My Country: Contemporary Art from Black Australia
Auckland Art Gallery
March 28 – July 20
Auckland Art Gallery Toi o Tāmaki is bringing the largest and most significant exhibition of contemporary Indigenous Australian art yet seen in New Zealand to Auckland in March.
My Country showcases the breadth of recent work by Aboriginal and Torres Strait Islander artists, and the connections the artists have with their land and nation. Highlighting the many relationships to place and sparking debate as to the politics of land, My Country celebrates the powerful art of Indigenous Australians today.
The exhibition which comes to New Zealand thanks to support from the Australia Council for the Arts has been selected from the collections of Queensland Art Gallery | Gallery of Modern Art in Brisbane for Auckland Art Gallery, the only venue outside Australia to present these works.
My Country offers alternative views of Australian history seen through the eyes of artists, and creative perspectives on contemporary life. Nearly 100 works by over 40 artists, such as Vernon Ah Kee, Richard Bell, Bindi Cole, Fiona Foley, Mirdidingkingathi Juwarrnda Sally Gabori, Tony Albert and filmmaker Warwick Thornton present personal, ancestral and indigenous perspectives on their past and present relations with the vast expanse of the Australian continent.
In sensitive and provocative works, the artists convey the stories and experiences of Black Australia through drawings, photographs, film, carvings, paintings and installations. Warwick Thornton has had an international career winning the Camera d'Or first-film prize at Cannes for his film Samson and Delilah substance abuse and poverty, looking at the problems facing Australia's remote Indigenous communities: violence. The Cannes jury described it as the best love film they had seen for many years.
Included with My Country is Kangaroo Crew, a Queensland Art Gallery | Gallery of Modern Art Children’s Art Centre exhibition developed in collaboration with Indigenous Australian artist Gordon Hookey, from the Waanyi people. The free and family-friendly Kangaroo Crew explores the artist’s story of four kangaroos whose home on a sacred hill is threatened by the arrival of myna birds. Kangaroo Crew offers young visitors the opportunity to engage with the story through an animated film, hands-on and multimedia activities, and paintings by the artist.
Auckland Art Gallery Director, Rhana Devenport, says, ‘Auckland Art Gallery has a strong commitment to supporting indigenous art and artists, as seen through our collection of Maori and Pacific art and through our exhibitions programme.’
‘My Country, however, is the first exhibition of Indigenous Australian contemporary art of this depth and scale in New Zealand.

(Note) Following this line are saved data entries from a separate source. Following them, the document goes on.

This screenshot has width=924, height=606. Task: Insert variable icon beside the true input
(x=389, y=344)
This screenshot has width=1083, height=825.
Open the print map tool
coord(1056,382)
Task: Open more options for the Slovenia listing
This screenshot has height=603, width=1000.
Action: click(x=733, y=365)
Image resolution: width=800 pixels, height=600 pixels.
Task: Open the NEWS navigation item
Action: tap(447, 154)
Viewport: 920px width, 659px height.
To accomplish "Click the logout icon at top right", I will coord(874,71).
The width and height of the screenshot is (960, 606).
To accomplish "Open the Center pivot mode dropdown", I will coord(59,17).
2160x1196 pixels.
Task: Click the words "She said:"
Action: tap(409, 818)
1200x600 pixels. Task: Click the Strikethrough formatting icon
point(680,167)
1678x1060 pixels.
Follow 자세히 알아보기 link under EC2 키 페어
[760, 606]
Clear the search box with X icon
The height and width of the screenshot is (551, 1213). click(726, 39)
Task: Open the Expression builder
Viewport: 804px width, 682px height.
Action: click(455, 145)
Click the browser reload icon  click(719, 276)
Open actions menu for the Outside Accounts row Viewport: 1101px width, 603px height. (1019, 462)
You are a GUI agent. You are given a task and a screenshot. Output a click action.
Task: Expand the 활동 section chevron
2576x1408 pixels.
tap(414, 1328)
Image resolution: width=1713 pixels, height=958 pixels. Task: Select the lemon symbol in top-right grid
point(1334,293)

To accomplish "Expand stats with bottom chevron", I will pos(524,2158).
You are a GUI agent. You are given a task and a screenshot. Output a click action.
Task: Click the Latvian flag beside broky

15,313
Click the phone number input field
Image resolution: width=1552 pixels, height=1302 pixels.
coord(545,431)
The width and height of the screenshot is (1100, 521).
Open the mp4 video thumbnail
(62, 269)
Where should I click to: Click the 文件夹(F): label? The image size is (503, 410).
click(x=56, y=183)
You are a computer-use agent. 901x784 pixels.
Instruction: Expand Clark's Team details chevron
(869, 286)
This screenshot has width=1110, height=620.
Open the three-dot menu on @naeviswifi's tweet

This exhibition not only strengthens our leadership in fostering and promoting indigenous art, but also deepens our relationships with other leading galleries throughout the Asia Pacific region. The expansion of the exhibition through film, discussion and the interactive artist project for children and families will offer rich experiences for visitors.’
Auckland Art Gallery Principal Curator, Zara Stanhope, says, ‘My Country offers fresh insights into Indigenous Australia and the creativity of its artists.’
‘While New Zealanders are familiar with Maori culture, many of us don’t know Indigenous Australia. This exhibition reveals the individual and collective experiences of Aboriginal and Torres Strait Islander people in ways that are personal and political. The art in this exhibition will be new, but has resonances with history and life in New Zealand. It’s important we recognise these artists and the relevancy of their message in Australia and within an international context.’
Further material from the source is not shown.